Caption
Blue Pool near Glenbrook
Located in the eastern part of the Blue Mountains National Park, the "Blue Pool" is a mildly famous tourist attraction, approx. 2km from Glenbrook railway station.
It's supposedly "blue" because of a colloidal dispersion of clay in the water. The day I was there however, it was far more
green than blue. Keeping in mind the thousand-year drought afflicting the east-coast of Australia, perhaps calling it "Blue-Green Algae Pool" would have been more appropriate.
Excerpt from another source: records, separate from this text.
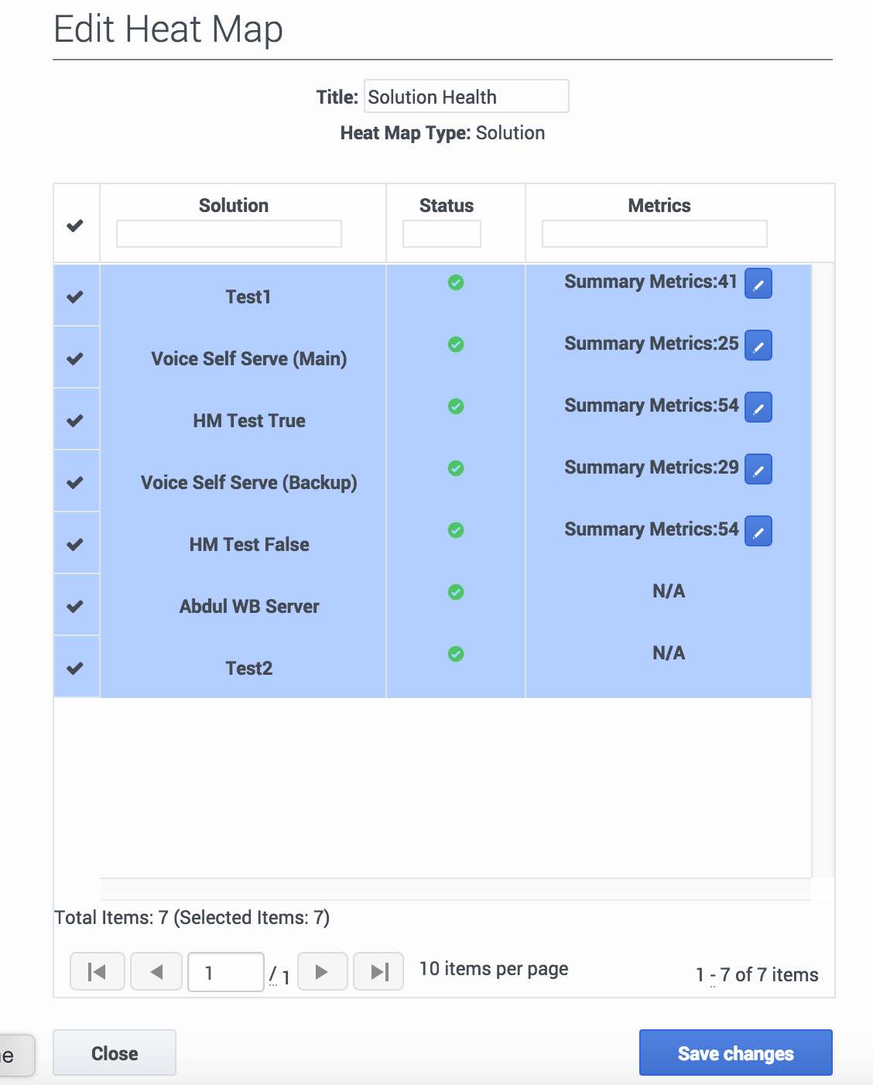Image resolution: width=873 pixels, height=1085 pixels.
Task: Uncheck the Abdul WB Server row
Action: [x=75, y=607]
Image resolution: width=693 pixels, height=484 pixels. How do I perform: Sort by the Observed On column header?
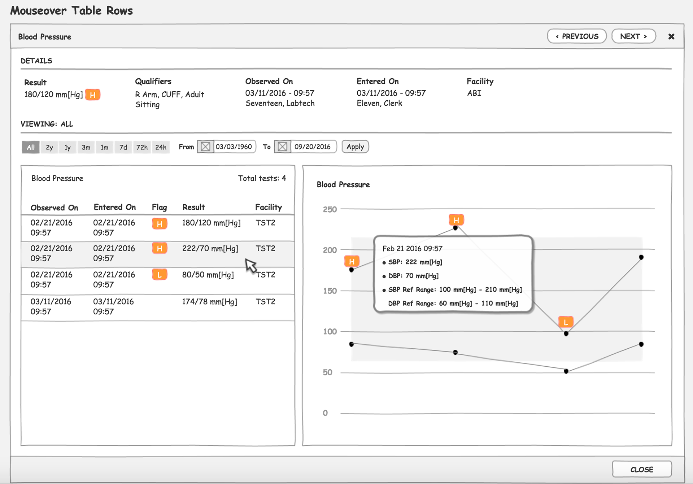pos(54,208)
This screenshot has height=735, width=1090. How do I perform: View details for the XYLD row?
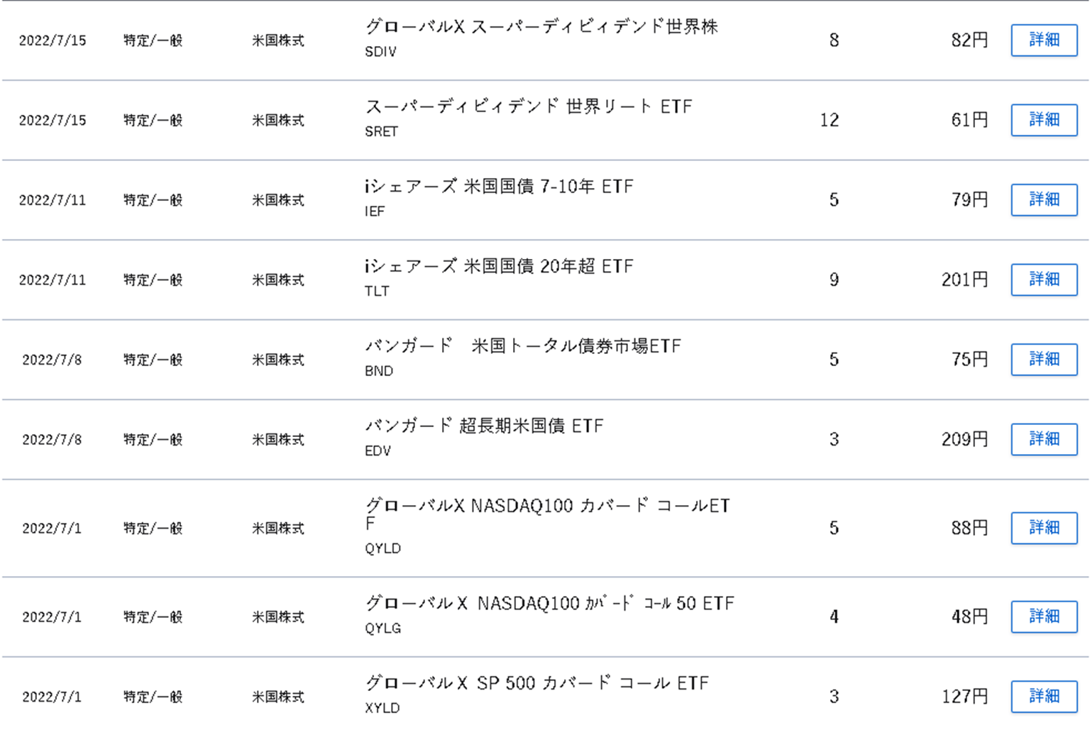click(1043, 697)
You can see another impact of the drought in the cracked mud on the creek bank, a metre above where I stood. Before the rains failed, all this used to be deep under water…
Scene notes
The image was taken at almost the Winter Solstice, at 11:50am on Tuesday 21st of June. Unfortunately I couldn't wait the extra 10mins because I had to run for the midday train (well - puff, stumble and groan… see below).
Getting there
According to
many sites, the pool is "an easy walk" from the station. Don't you believe it. Although
horizontally the distance is only 1.5km, vertically you have to descend
forever into a deep, dark valley at the bottom of the world. Consequently, coming back out Is Something Else.
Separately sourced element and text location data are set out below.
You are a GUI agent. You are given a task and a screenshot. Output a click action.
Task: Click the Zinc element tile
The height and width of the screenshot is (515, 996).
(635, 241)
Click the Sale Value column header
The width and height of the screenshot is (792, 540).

If that isn't bad enough, the track expires 100m before the actual pool, so you're bashing bushes and stumbling & bumbling over slippery, car-sized boulders. See how many times a fall can knock the camera from your hands (twice), or how many times you slip waist-deep into freezing water (only once, but it was
spectacular). Meanwhile you're running out of sun, which keeps hiding behind clouds anyway, trashing your VR exposure consistency…
Slippery boulders, freezing water, dropped cameras, a track gradient so big a downer that even
Judy Garland would balk…
Clearly I've got to find an easier way to relax.